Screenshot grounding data
= Beginning of Section =

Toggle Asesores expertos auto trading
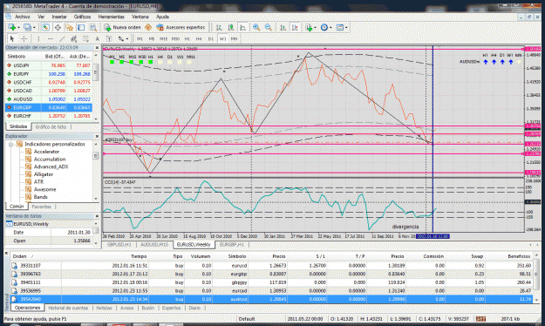The width and height of the screenshot is (545, 326). tap(181, 27)
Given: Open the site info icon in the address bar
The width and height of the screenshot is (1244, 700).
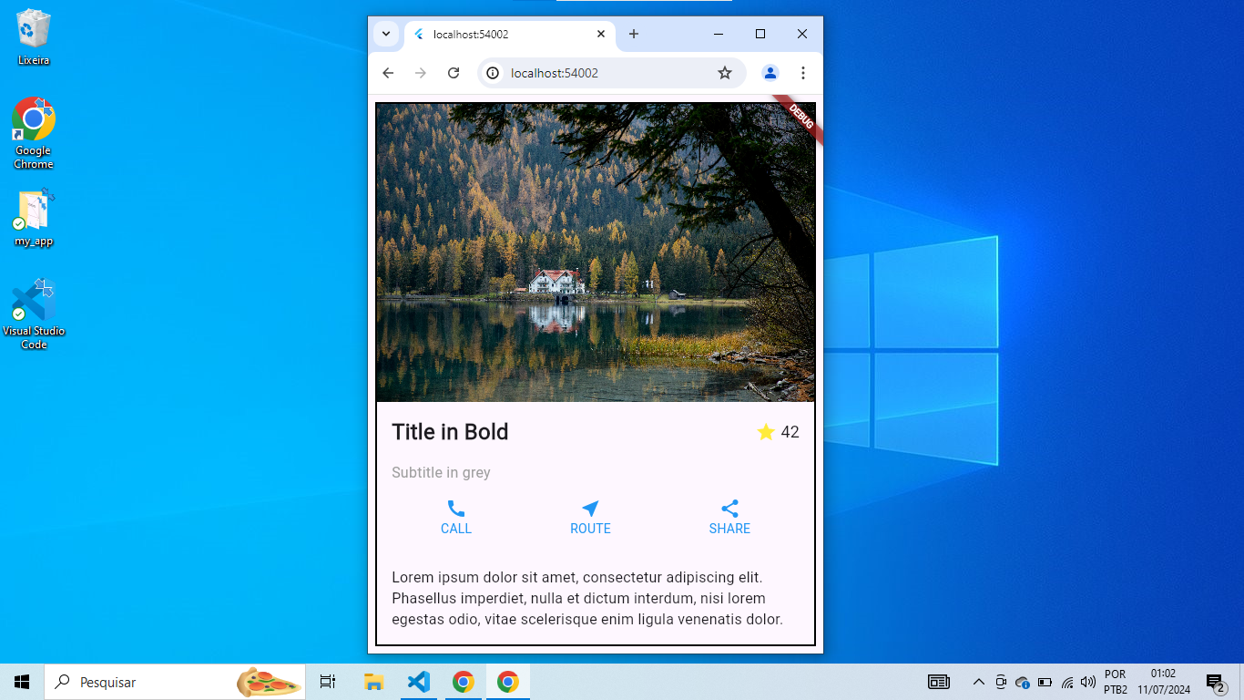Looking at the screenshot, I should [x=492, y=73].
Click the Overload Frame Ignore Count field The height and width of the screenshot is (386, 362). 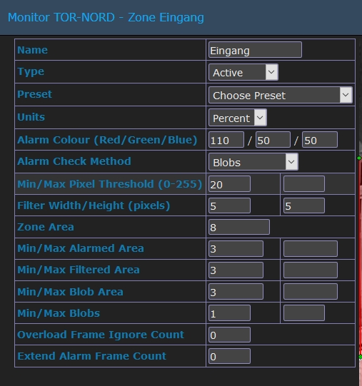(229, 335)
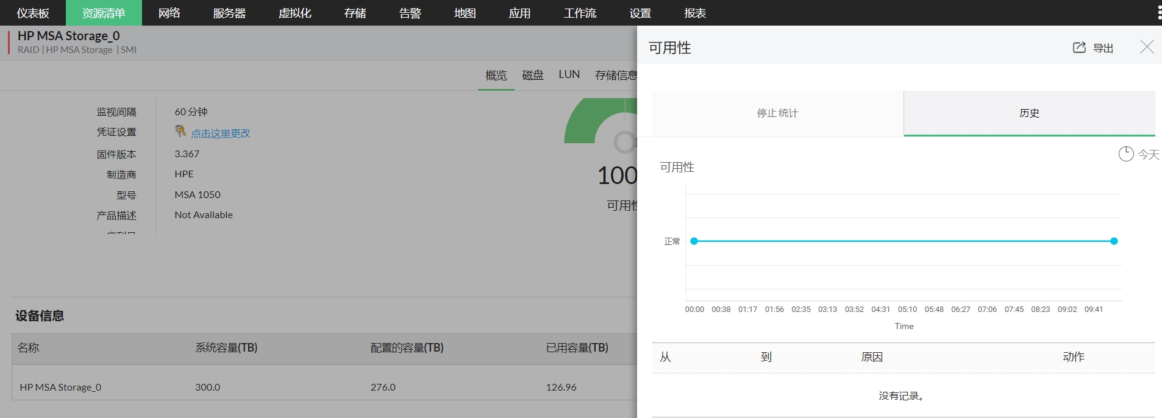Open the 报表 menu
Viewport: 1162px width, 418px height.
click(695, 13)

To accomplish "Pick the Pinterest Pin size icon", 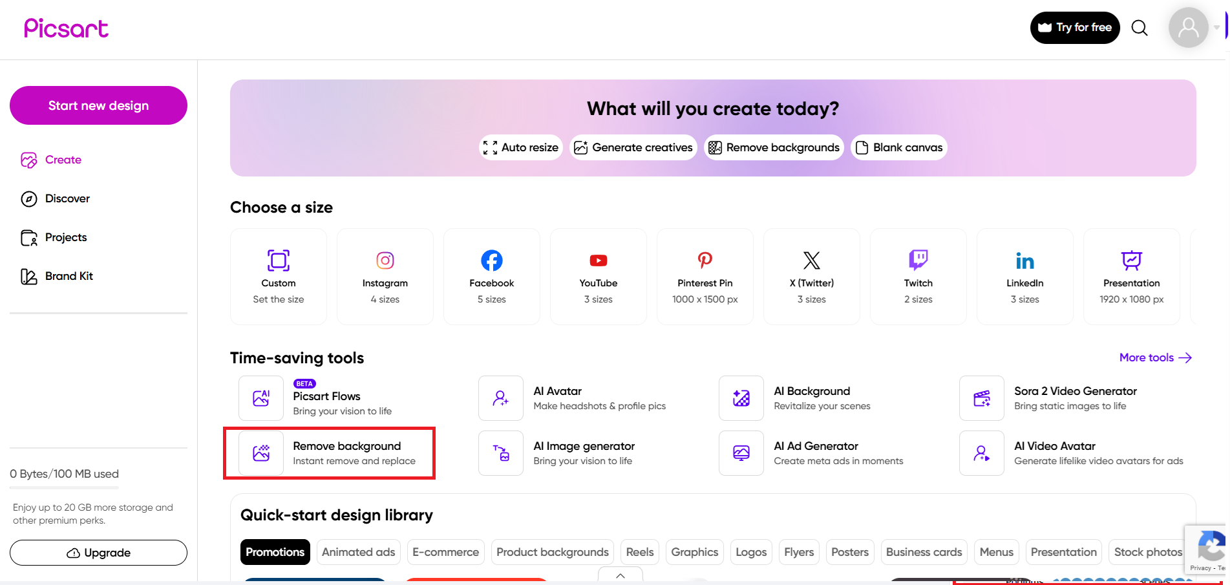I will click(705, 261).
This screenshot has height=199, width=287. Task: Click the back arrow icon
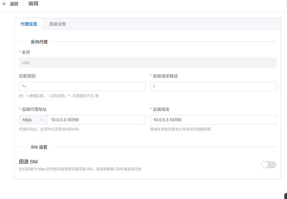[x=5, y=4]
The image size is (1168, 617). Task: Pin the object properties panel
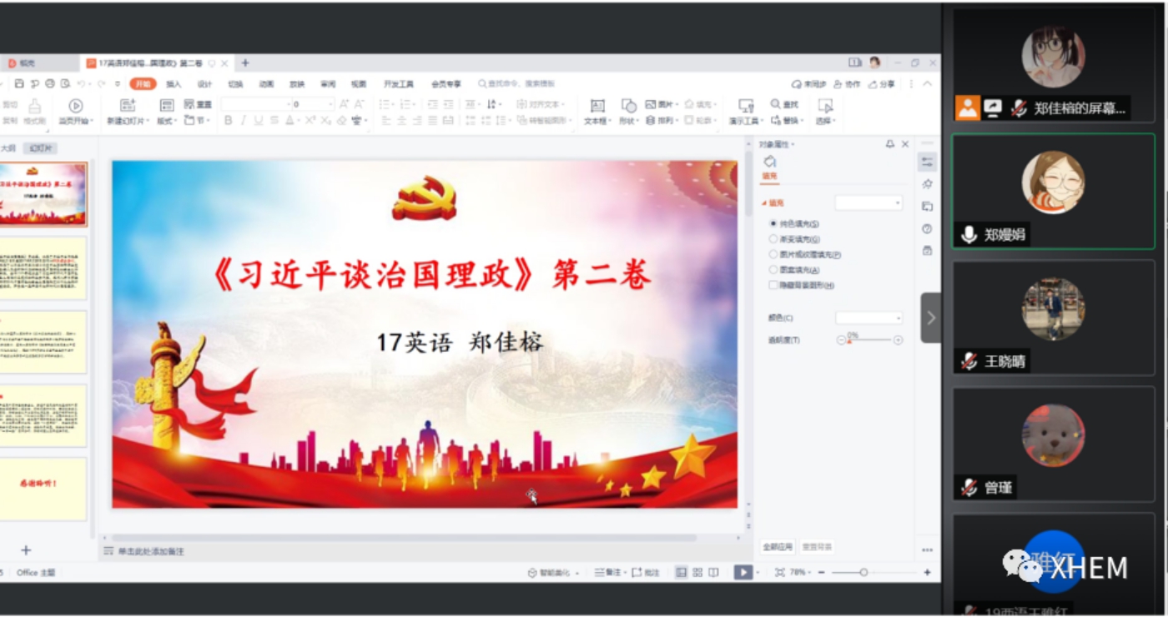pos(889,144)
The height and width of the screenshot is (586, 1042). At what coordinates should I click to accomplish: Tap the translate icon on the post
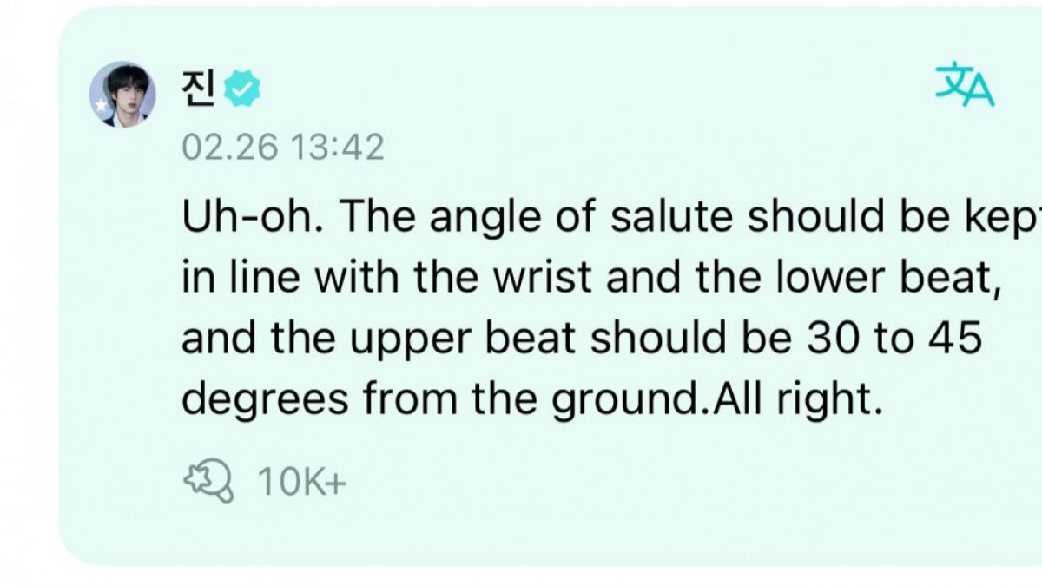(x=964, y=87)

= End of Section =

Assigned task
Find the line containing "The image size" in the records above and restate it, and each line after it through the end, word for word, dropping the pictures.

The answer
The image size is (1168, 617). Task: Pin the object properties panel
pos(889,144)
The height and width of the screenshot is (586, 1042). At what coordinates should I click to accomplish: Tap the translate icon on the post
(x=964, y=87)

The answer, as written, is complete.